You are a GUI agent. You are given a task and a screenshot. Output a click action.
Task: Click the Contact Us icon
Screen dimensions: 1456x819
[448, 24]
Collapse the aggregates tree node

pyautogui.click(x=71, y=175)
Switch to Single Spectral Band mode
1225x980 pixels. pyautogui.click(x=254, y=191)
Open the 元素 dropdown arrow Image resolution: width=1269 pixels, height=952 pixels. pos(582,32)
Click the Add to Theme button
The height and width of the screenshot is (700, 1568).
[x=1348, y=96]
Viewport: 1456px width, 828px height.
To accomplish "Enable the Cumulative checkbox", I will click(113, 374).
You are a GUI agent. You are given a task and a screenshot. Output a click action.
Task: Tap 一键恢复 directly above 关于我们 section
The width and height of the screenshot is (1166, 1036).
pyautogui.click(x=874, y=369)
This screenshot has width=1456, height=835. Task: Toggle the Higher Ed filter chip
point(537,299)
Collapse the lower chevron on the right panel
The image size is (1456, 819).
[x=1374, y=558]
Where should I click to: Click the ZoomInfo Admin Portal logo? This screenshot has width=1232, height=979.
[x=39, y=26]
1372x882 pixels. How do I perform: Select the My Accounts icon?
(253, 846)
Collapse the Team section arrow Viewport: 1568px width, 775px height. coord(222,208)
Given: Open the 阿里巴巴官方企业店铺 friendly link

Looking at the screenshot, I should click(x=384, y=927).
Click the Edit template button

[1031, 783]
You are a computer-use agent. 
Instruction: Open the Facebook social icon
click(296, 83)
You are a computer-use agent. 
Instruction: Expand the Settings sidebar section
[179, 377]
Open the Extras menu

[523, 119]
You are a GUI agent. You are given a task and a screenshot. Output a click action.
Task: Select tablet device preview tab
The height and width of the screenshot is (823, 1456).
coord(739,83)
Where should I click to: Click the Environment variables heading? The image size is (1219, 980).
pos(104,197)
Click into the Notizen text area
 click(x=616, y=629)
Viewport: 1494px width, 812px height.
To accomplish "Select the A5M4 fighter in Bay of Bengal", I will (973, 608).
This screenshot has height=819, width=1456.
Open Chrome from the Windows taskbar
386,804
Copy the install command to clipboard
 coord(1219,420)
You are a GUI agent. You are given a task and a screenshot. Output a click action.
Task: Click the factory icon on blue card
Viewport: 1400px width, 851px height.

YOUR ASSIGNMENT: Your answer must be the lines from the one containing "This screenshot has width=1456, height=835." through the last line of the entries, copied exactly, with no other lines.

FINISHED TASK:
This screenshot has width=1456, height=835. Task: Toggle the Higher Ed filter chip
point(537,299)
Collapse the lower chevron on the right panel
The image size is (1456, 819).
[x=1374, y=558]
Where should I click to: Click the ZoomInfo Admin Portal logo? This screenshot has width=1232, height=979.
[x=39, y=26]
1372x882 pixels. How do I perform: Select the My Accounts icon?
(253, 846)
Collapse the Team section arrow Viewport: 1568px width, 775px height. coord(222,208)
Given: Open the 阿里巴巴官方企业店铺 friendly link

Looking at the screenshot, I should click(x=384, y=927).
Click the Edit template button

[1031, 783]
You are a computer-use agent. 
Instruction: Open the Facebook social icon
click(296, 83)
You are a computer-use agent. 
Instruction: Expand the Settings sidebar section
[179, 377]
Open the Extras menu

[523, 119]
You are a GUI agent. You are given a task and a screenshot. Output a click action.
Task: Select tablet device preview tab
The height and width of the screenshot is (823, 1456).
coord(739,83)
Where should I click to: Click the Environment variables heading? The image size is (1219, 980).
pos(104,197)
Click into the Notizen text area
 click(x=616, y=629)
Viewport: 1494px width, 812px height.
To accomplish "Select the A5M4 fighter in Bay of Bengal", I will (973, 608).
This screenshot has height=819, width=1456.
Open Chrome from the Windows taskbar
386,804
Copy the install command to clipboard
 coord(1219,420)
You are a GUI agent. You are given a task and a screenshot. Output a click action.
Task: Click the factory icon on blue card
Viewport: 1400px width, 851px height.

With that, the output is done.